Question

Which of the below is the value of $\int\limits_{0}^{\dfrac{\pi }{4}}{\log \left( 1+\tan x \right)dx}$ equal to
A. $\dfrac{\pi }{8}{{\log }_{e}}2$
B. $\dfrac{\pi }{4}{{\log }_{e}}e$
C. $\dfrac{\pi }{4}{{\log }_{e}}2$
D. $\dfrac{\pi }{8}{{\log }_{e}}\left( \dfrac{1}{2} \right)$

Answer 1

Hint: To find the value of given integral we will use property of definite integral. Firstly we will use the property of definite integral to simplify our value inside the integral sign. Then we will use the tangent function formula to expand the term inside. Finally we will use logarithm property and solve the obtained value and get the desired answer.
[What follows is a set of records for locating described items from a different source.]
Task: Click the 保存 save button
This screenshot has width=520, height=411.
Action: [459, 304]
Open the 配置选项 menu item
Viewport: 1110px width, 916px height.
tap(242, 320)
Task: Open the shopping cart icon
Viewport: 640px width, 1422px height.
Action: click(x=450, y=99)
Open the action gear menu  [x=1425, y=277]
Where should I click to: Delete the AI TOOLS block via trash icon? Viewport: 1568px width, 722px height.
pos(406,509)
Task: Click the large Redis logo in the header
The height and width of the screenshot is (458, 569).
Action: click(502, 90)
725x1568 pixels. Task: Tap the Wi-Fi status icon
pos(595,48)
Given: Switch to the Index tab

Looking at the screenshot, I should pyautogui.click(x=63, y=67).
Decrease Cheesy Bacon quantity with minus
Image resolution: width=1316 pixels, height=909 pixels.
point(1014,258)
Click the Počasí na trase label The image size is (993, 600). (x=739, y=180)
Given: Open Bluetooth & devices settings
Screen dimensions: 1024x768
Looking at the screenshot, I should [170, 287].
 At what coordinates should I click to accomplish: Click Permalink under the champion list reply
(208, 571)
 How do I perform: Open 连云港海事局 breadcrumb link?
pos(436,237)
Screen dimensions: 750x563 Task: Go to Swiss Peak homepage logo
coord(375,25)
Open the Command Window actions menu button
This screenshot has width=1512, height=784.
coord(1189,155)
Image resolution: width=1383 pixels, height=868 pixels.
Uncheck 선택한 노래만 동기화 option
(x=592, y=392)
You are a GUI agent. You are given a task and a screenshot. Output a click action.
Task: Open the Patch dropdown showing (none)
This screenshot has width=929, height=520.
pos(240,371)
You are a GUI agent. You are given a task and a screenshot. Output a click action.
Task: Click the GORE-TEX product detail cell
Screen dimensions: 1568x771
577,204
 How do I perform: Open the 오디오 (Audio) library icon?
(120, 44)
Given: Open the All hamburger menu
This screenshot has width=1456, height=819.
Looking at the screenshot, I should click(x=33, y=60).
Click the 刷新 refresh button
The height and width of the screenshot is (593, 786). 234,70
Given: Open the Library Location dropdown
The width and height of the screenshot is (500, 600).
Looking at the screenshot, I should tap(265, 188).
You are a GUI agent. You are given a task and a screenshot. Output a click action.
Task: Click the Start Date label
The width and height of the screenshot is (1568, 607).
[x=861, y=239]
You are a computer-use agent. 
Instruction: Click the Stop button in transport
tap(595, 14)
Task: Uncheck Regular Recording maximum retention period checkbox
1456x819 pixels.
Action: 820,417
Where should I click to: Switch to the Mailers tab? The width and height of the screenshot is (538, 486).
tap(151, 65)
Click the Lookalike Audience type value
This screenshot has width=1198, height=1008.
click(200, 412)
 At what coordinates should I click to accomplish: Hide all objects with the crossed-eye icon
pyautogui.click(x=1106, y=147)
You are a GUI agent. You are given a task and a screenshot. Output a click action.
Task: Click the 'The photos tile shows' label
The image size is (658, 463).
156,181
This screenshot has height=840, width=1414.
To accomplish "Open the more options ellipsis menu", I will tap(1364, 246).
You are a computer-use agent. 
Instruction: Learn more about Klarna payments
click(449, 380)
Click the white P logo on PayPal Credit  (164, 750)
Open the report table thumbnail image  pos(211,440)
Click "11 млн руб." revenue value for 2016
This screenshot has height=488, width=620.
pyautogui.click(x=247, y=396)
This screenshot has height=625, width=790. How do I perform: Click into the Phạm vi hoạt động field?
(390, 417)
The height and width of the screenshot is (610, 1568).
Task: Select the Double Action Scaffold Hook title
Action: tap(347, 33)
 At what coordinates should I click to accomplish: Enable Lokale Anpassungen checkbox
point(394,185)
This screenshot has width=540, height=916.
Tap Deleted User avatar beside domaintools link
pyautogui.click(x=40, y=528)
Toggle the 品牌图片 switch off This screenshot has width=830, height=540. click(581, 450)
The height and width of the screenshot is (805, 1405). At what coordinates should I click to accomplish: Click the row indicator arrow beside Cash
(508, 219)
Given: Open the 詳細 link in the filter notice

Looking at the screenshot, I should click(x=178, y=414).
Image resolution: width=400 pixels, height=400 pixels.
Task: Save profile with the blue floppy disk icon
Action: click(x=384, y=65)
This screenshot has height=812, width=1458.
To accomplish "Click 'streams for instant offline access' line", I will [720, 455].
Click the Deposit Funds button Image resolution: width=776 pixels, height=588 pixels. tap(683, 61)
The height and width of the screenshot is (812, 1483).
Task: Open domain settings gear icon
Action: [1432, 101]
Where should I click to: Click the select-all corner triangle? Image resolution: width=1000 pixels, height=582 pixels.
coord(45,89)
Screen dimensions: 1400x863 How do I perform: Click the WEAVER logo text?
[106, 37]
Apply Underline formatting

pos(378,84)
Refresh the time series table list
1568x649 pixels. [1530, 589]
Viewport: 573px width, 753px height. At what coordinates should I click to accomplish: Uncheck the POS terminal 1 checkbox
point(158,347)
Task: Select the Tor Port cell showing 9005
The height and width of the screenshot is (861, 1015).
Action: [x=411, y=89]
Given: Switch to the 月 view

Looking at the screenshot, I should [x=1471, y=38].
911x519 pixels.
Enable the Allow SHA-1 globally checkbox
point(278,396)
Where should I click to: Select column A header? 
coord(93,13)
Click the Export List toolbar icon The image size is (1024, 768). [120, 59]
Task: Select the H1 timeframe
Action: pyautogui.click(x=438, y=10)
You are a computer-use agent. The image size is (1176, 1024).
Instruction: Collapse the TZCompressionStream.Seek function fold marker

Complete step by step answer:
We have to find the value of:
$I=\int\limits_{0}^{\dfrac{\pi }{4}}{\log \left( 1+\tan x \right)dx}$……$\left( 1 \right)$
Using the below definite integral property:
$\int\limits_{0}^{a}{f\left( x \right)dx=\int\limits_{0}^{a}{f\left( a-x \right)dx}}$
Using above property in (1) we get,
$I=\int\limits_{0}^{\dfrac{\pi }{4}}{\log \left( 1+\tan \left( \dfrac{\pi }{4}-x \right) \right)dx}$……$\left( 2 \right)$
We know tangent formula given as:
$\tan \left( \dfrac{\pi }{4}-x \right)=\dfrac{1-\tan x}{1+\tan x}$
Using it in equation (2) we get,
$\begin{align}
  & I=\int\limits_{0}^{\dfrac{\pi }{4}}{\log \left( 1+\dfrac{1-\tan x}{1+\tan x} \right)dx} \\
 & I=\int\limits_{0}^{\dfrac{\pi }{4}}{\log \left( \dfrac{1+\tan x+1-\tan x}{1+\tan x} \right)dx} \\
 & I=\int\limits_{0}^{\dfrac{\pi }{4}}{\log \left( \dfrac{1}{1+\tan x} \right)dx} \\
\end{align}$
Now we will use logarithm property above which states that:
$\log \left( \dfrac{a}{b} \right)=\log a-\log b$
$I=\int\limits_{0}^{\dfrac{\pi }{4}}{\log 2dx-\int\limits_{0}^{\dfrac{\pi }{4}}{\log \left( 1+\tan x \right)dx}}$
We can replace second term from equation (1) and get,
$\begin{align}
  & I=\int\limits_{0}^{\dfrac{\pi }{4}}{\log 2dx-I} \\
 & I+I=\int\limits_{0}^{\dfrac{\pi }{4}}{\log 2dx} \\
 & 2I=\log 2\int\limits_{0}^{\dfrac{\pi }{4}}{1dx} \\
 & 2I=\log 2\left( x \right)_{0}^{\dfrac{\pi }{4}} \\
\end{align}$
On simplifying further we get,
$I=\dfrac{1}{2}\log 2\left( \dfrac{\pi }{4}-0 \right)$
$\begin{align}
  & I=\dfrac{{{\log }_{e}}2}{2}\times \dfrac{\pi }{4} \\
 & I=\dfrac{\pi }{8}{{\log }_{e}}2 \\
\end{align}$
Put value of $I$ from equation (1) we get,
$\int\limits_{0}^{\dfrac{\pi }{4}}{\log \left( 1+\tan x \right)dx}=\dfrac{\pi }{8}{{\log }_{e}}2$

So, the correct answer is “Option A”.

Note: An integral assigns numbers to functions to describe the displacement, area, volume and other concepts. The process of finding the integrals is known as Integration. Integrals are of two types: indefinite and definite integral where indefinite integral doesn’t have any limit to which the integral is to be calculated whereas in definite integral the limit or summation is defined. Logarithm is an inverse function to exponential which means logarithm of any number $x$ is the exponent to which another fixed number $b$ is to be raised. Trigonometry is a branch of science which deals with the side lengths and angles of triangles. There are six trigonometric functions which are sine, cosine, tangent, cosecant, secant and cotangent.